» **Problem description**
Below are some records. Quote exactly the lines from the one that contains "Task: Sort by Размер column header" through the last, both included, and leave out the pictures.

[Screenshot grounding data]

□ □ □

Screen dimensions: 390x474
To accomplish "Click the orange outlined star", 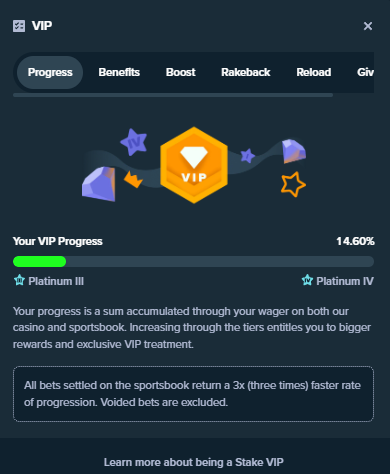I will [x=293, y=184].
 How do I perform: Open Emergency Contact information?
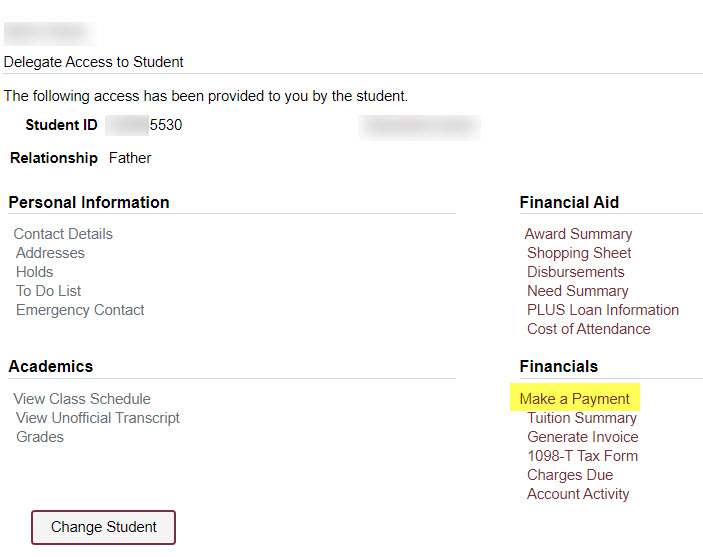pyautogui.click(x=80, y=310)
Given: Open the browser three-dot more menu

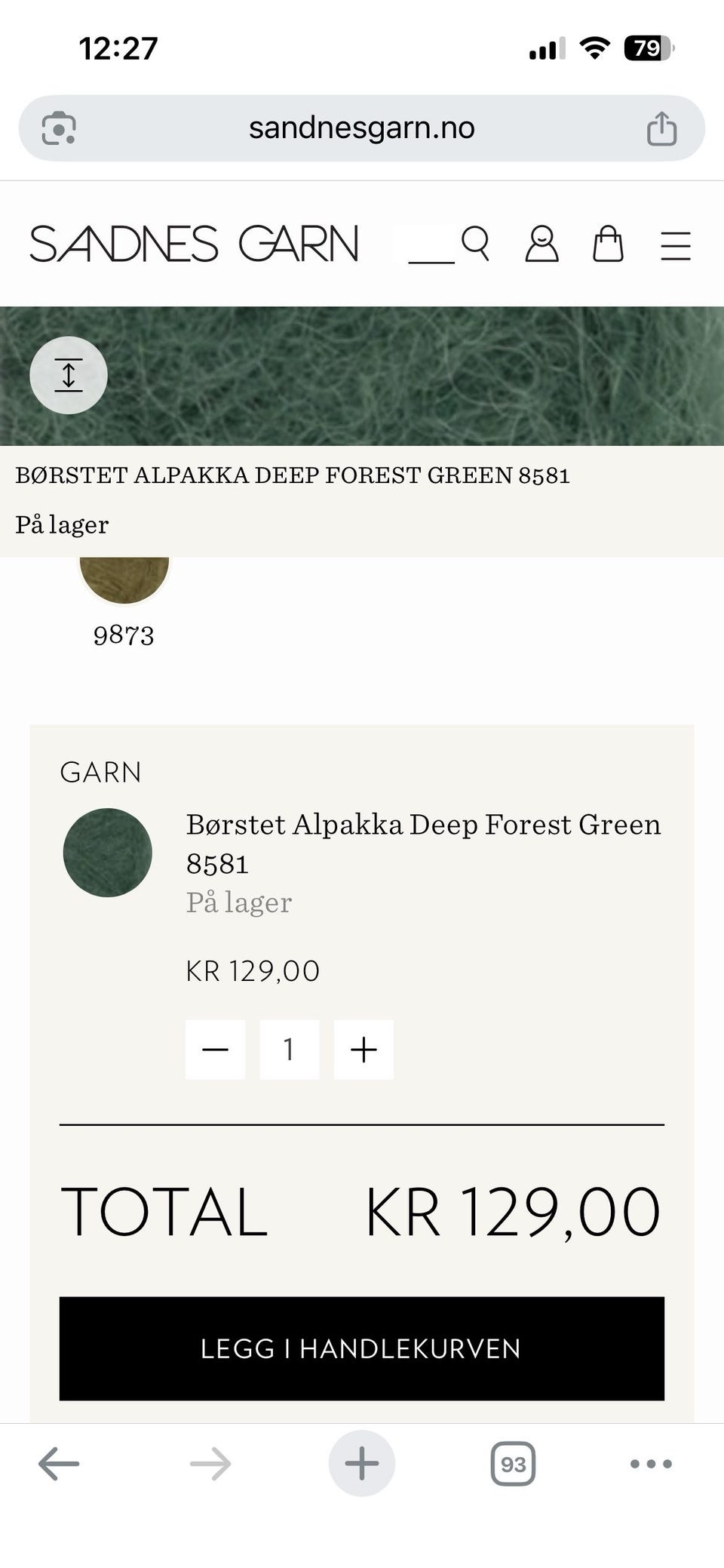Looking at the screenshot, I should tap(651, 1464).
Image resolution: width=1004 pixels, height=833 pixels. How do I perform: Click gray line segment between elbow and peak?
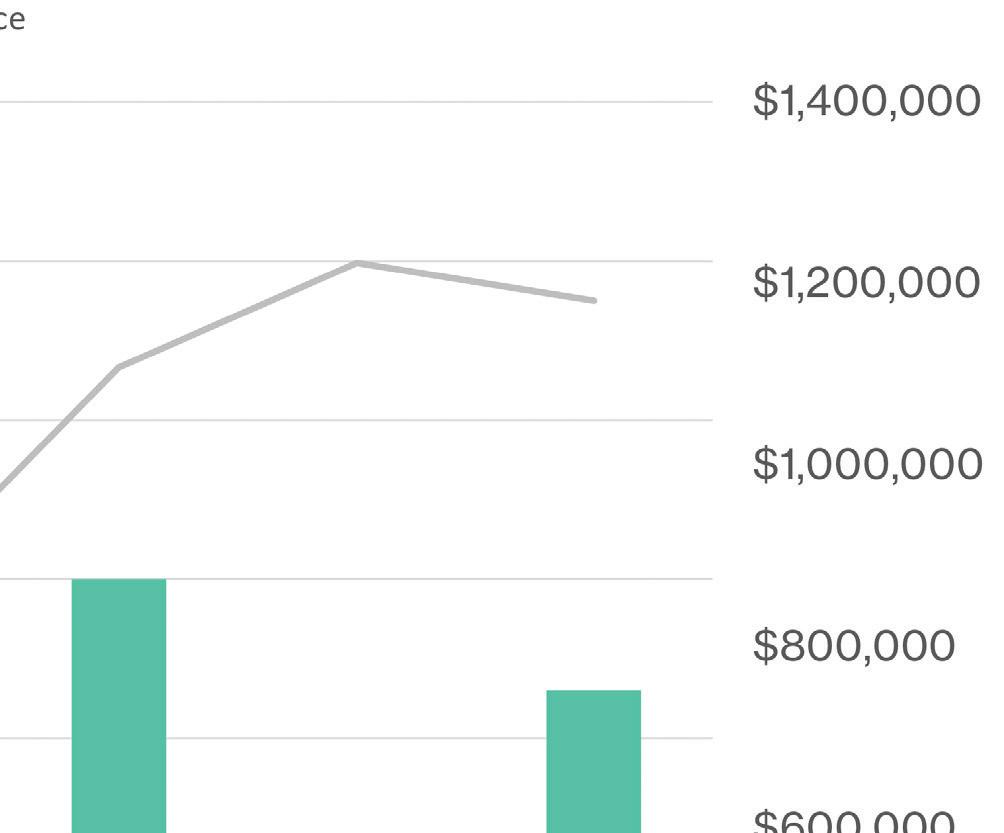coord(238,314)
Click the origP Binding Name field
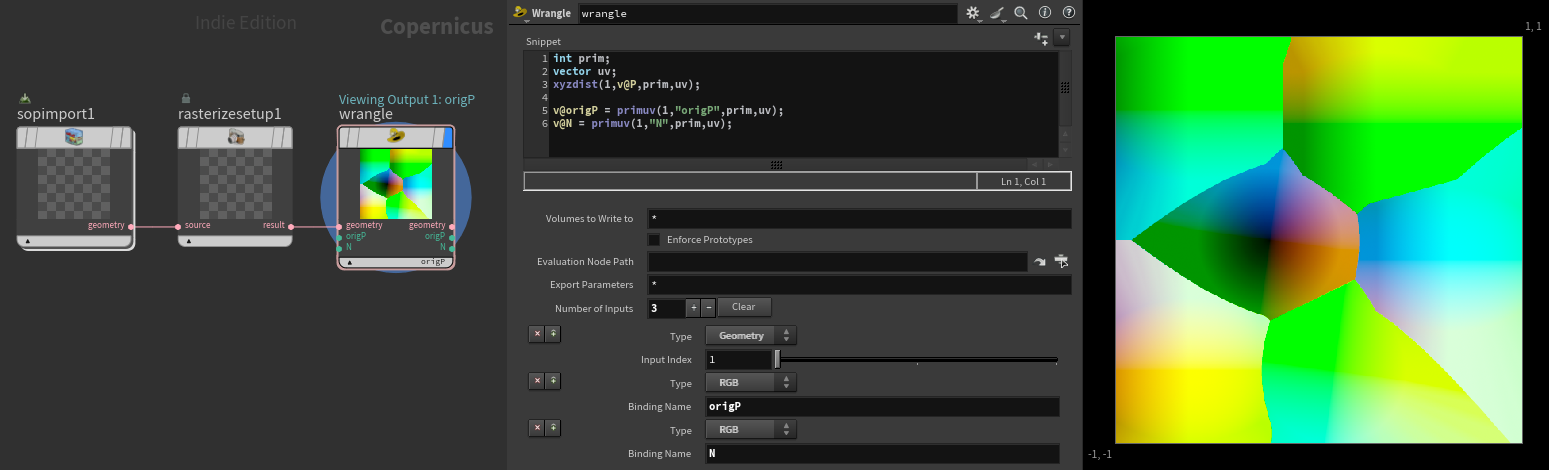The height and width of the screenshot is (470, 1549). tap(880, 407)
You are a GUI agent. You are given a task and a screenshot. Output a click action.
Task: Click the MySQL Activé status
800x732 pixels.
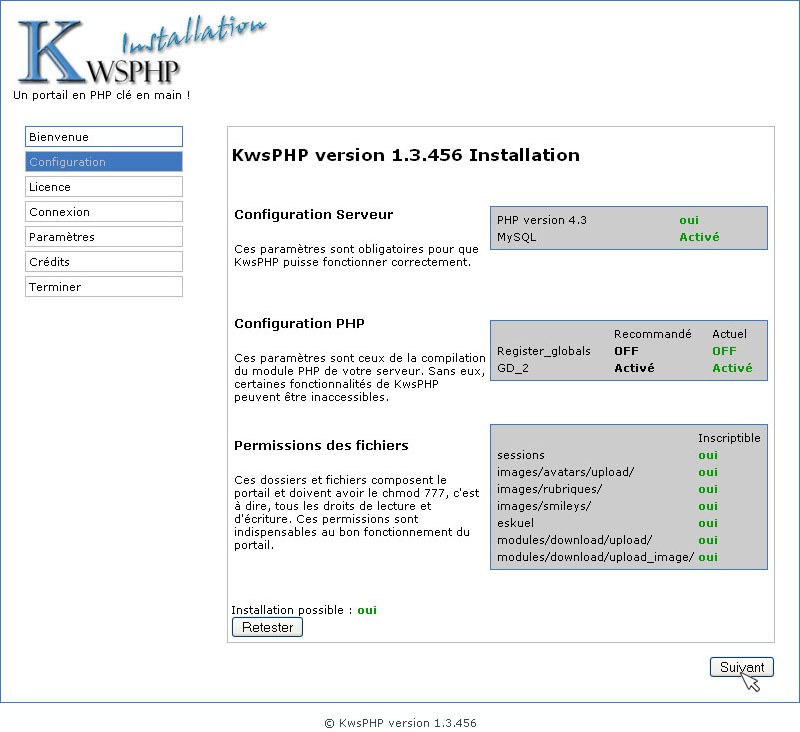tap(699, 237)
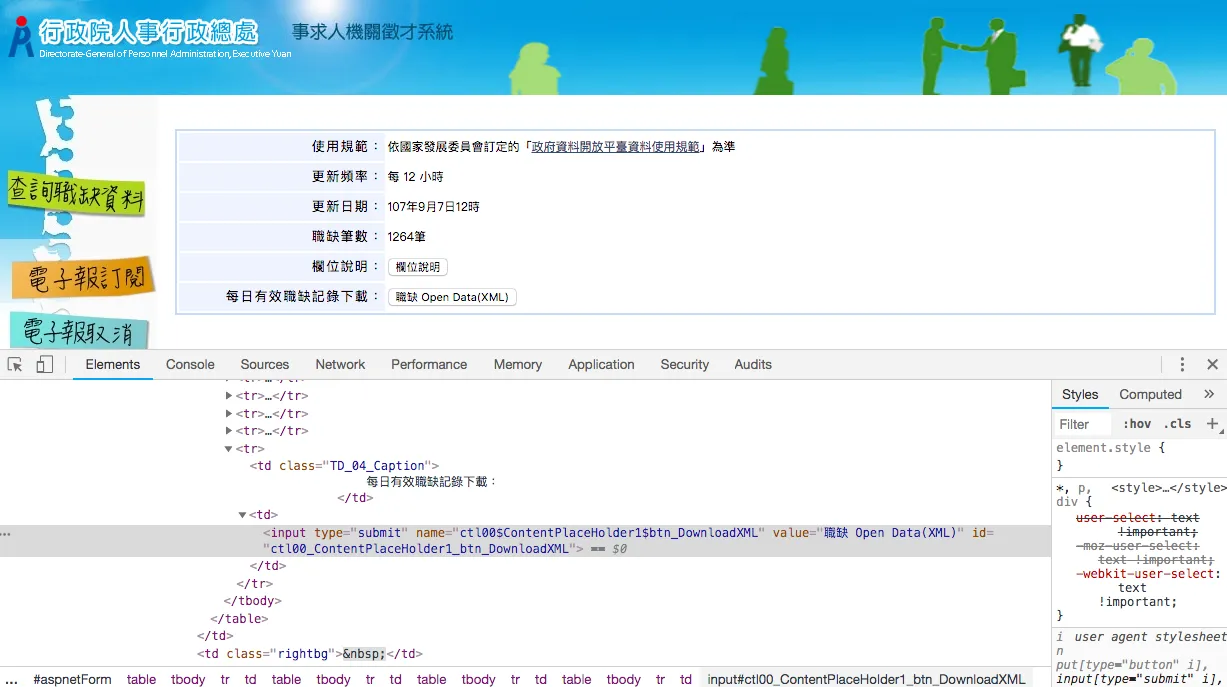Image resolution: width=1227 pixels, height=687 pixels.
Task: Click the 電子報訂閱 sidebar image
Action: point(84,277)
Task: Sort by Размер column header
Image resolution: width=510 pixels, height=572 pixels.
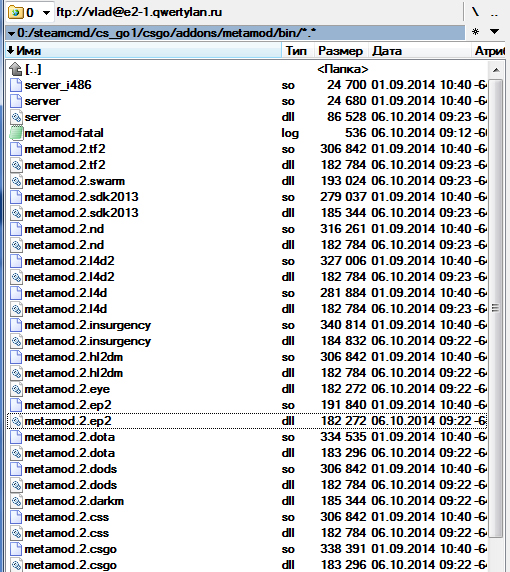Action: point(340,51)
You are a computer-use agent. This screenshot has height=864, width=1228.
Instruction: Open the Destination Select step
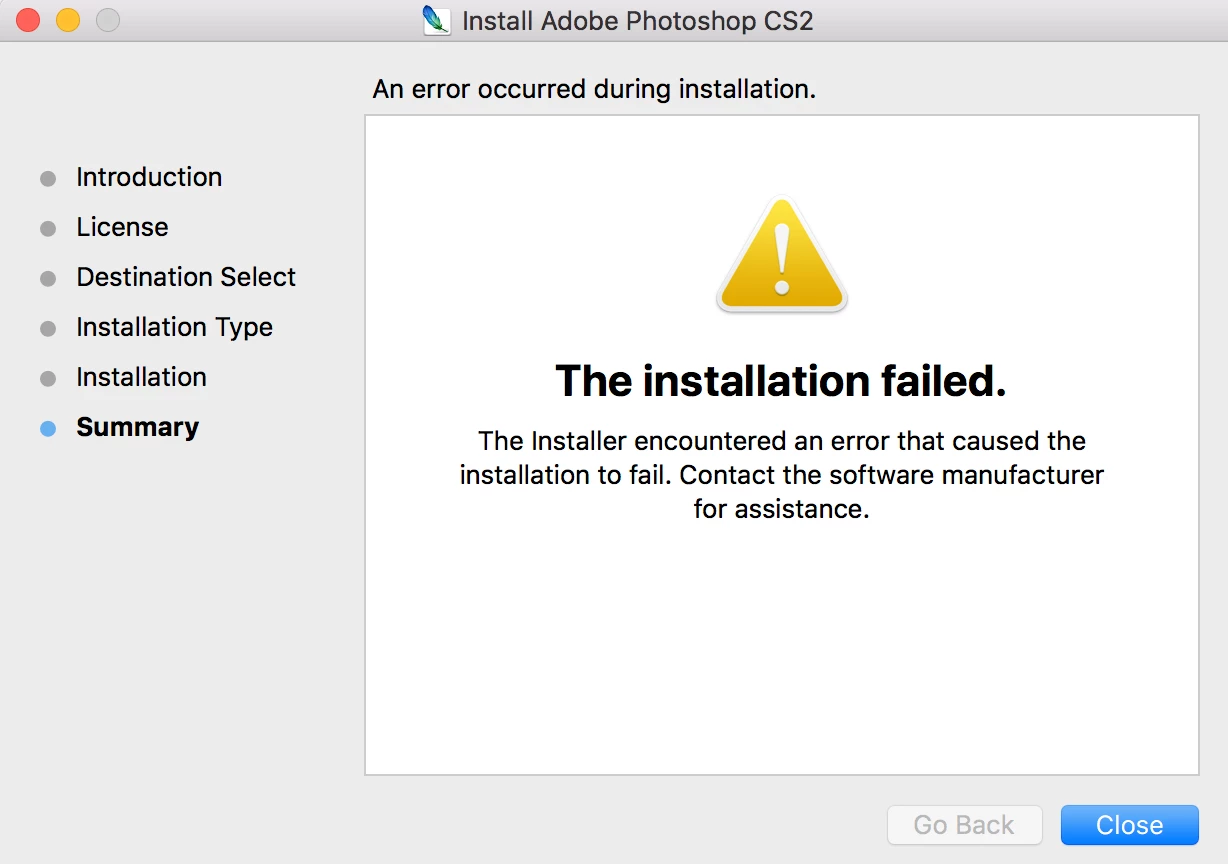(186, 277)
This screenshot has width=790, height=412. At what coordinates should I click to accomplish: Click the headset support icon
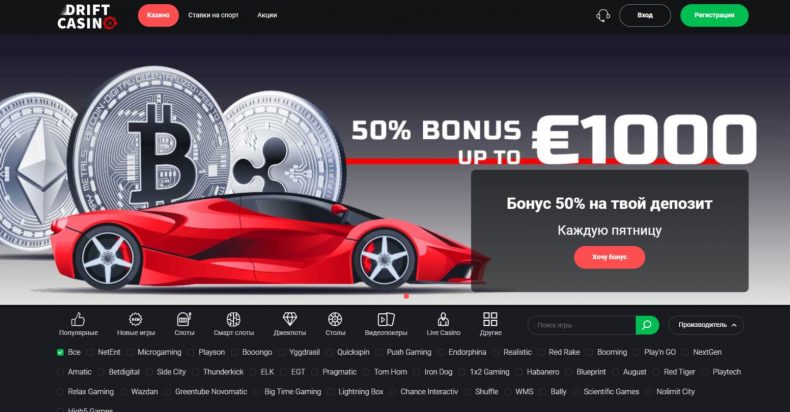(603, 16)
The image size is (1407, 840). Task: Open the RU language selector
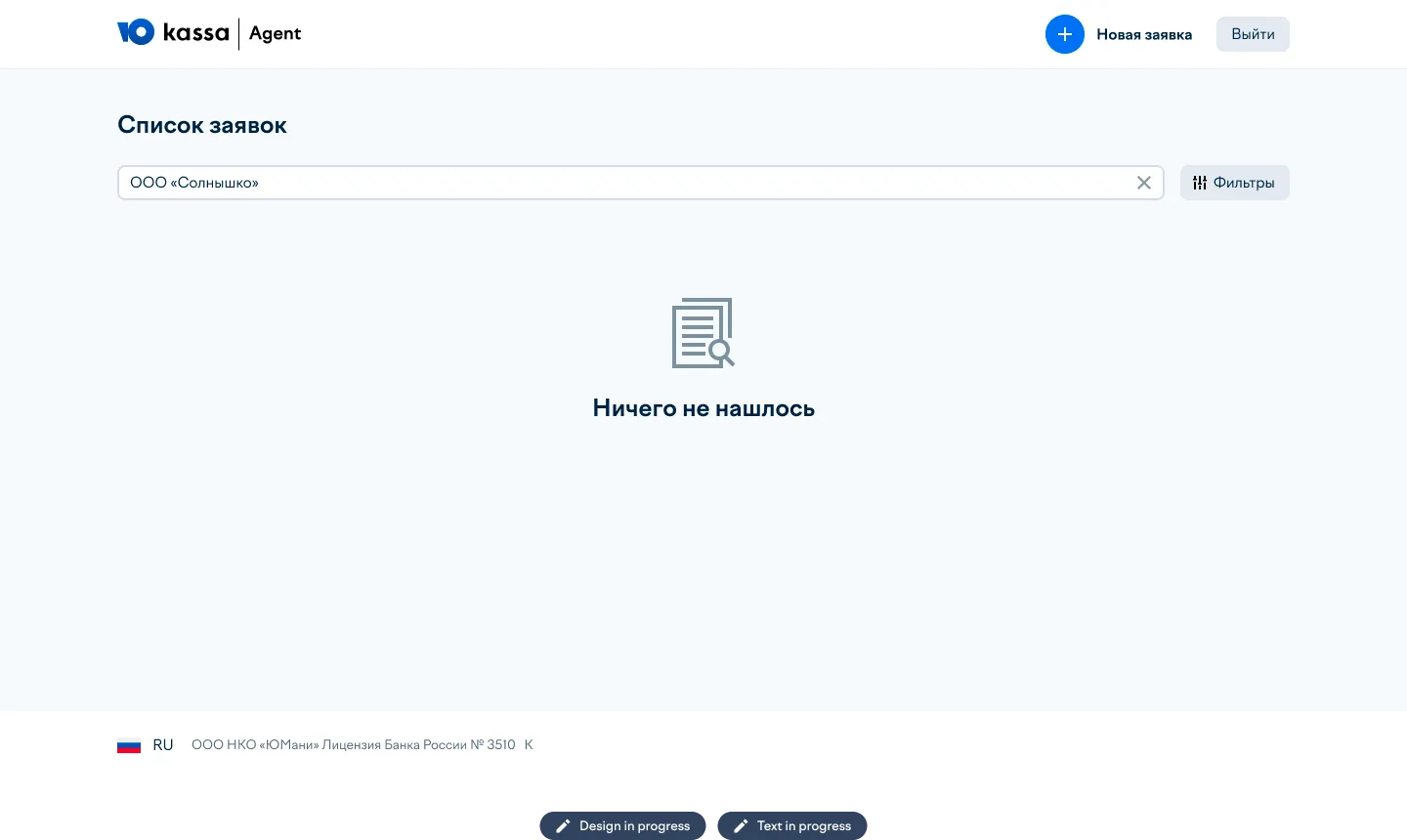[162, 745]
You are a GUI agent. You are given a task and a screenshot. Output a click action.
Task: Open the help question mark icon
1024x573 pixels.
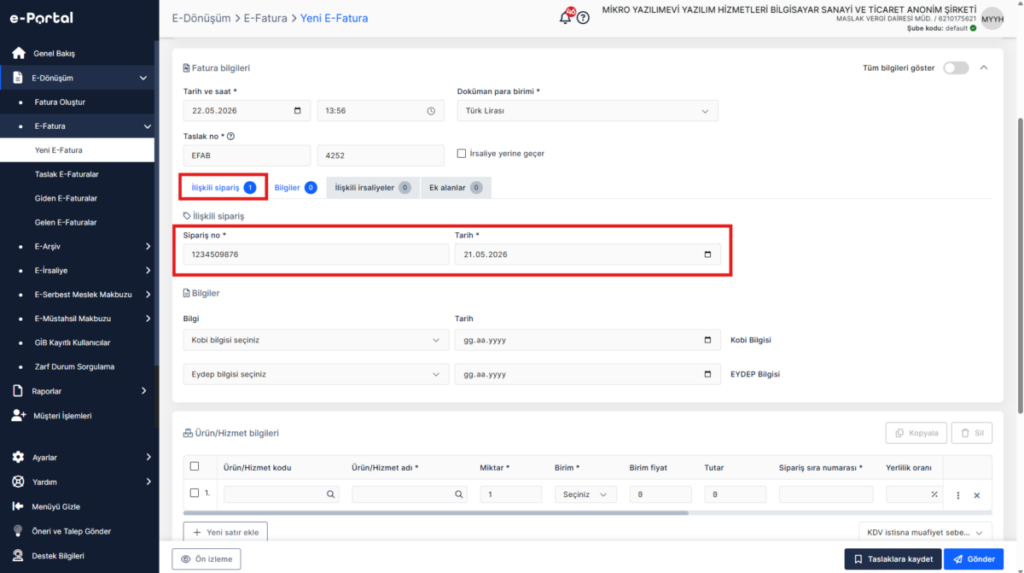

□ □ □

» **Exercise answer**
Task: Sort by Размер column header
Image resolution: width=510 pixels, height=572 pixels.
Action: point(340,51)
You are a computer-use agent. This screenshot has height=864, width=1228.
Instruction: Open the Destination Select step
(186, 277)
This screenshot has width=790, height=412. At what coordinates should I click to accomplish: Click the headset support icon
(603, 16)
The image size is (1407, 840). Task: Open the RU language selector
[162, 745]
You are a GUI agent. You are given a task and a screenshot. Output a click action.
Task: Open the help question mark icon
1024x573 pixels.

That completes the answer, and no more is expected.